John Podhoretz has a different take than me on Hillary's "plantation" dust-up in today's New York Post. Podhoretz writes:

Hillary Clinton is playing a long game — a game for 2008 — and when viewed in that context, what she did and said was very canny.

Saying that the Republican-run House of Representatives is "run like a plantation" won't do her any damage with any Democratic political constituency. The emotion that unites Democrats more than any other is visceral loathing of Republicans — the president especially, but with House Republicans certainly gaining on him……

By adopting the cheap but resonant rhetoric of African-American politicians, Hillary Clinton may have offended the sensibilities of professional political watchers, who prefer to referee a clean game. But she wasn't speaking to them. Hillary was trying to send a message to a key Democratic constituency that she speaks their language and shares their view that the Republican political leadership is motivated by racism.

She played the race card on Monday because she was being grilled about her votes in favor of the Iraq war and subsequent defense appropriations. It was her way of making clear to her audience that, despite her hawkish votes, she was really one of them in spirit and in her heart of hearts…

The "plantation" remark is of no enduring significance except that it will leave an impression — not among most Americans, but among African-American primary voters and delegates. And that will only help Hillary. We should all make such mistakes.

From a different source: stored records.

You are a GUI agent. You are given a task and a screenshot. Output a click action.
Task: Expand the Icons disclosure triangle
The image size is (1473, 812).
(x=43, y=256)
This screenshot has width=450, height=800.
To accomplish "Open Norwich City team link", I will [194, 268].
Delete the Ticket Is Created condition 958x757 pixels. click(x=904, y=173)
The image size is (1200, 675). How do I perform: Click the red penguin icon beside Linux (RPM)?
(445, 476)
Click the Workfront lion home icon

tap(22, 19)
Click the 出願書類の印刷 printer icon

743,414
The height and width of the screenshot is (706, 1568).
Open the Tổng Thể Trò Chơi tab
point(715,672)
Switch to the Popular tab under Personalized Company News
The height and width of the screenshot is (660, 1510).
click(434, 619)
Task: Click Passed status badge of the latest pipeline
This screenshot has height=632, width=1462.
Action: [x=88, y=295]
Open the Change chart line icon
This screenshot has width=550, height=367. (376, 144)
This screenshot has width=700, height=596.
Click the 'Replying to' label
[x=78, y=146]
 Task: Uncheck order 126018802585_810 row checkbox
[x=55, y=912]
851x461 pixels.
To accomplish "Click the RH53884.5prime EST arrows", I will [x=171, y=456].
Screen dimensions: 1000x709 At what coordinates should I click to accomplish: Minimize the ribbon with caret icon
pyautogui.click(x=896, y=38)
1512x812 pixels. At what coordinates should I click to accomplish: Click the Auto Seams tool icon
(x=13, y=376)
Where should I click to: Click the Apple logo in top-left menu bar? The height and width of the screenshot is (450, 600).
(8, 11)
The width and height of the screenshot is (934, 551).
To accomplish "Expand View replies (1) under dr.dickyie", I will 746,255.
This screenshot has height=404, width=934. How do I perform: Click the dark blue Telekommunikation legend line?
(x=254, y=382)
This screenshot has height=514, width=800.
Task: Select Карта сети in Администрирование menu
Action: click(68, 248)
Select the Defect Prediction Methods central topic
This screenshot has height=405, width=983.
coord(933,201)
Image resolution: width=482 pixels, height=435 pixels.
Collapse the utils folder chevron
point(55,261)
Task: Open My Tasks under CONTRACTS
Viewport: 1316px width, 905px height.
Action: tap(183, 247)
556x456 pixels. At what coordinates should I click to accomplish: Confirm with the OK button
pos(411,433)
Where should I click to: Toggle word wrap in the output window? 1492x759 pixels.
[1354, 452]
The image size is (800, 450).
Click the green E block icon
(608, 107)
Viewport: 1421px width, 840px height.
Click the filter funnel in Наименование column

I don’t disagree with Podhoretz that the “plantation” line will help her among black voters, but I question whether that was ever a real vulnerability for her. They don’t call former President Bill Clinton the first African-American president for nothing, and I suspect Bill is in a position to deliver the African-American primary vote to Hillary, lock, stock and barrel.

The point I make in my column today is whether her comment will affect the view of her electability after the primaries. And to the degree that it makes the Democratic powers that be and voters question whether she can win in the general election, the remark could work to hurt her chances.

Much of the conventional wisdom in Washington is that Hillary’s challenge in the primaries will come from the left, and while I have no doubt that a virulently anti-war Democrat will emerge, ala Howard Dean in 2004, I think her real vulnerability is someone like Mark Warner and the Democratic establishment coalescing around the idea that they’d actually like to win in 2008 and move beyond the Clintons.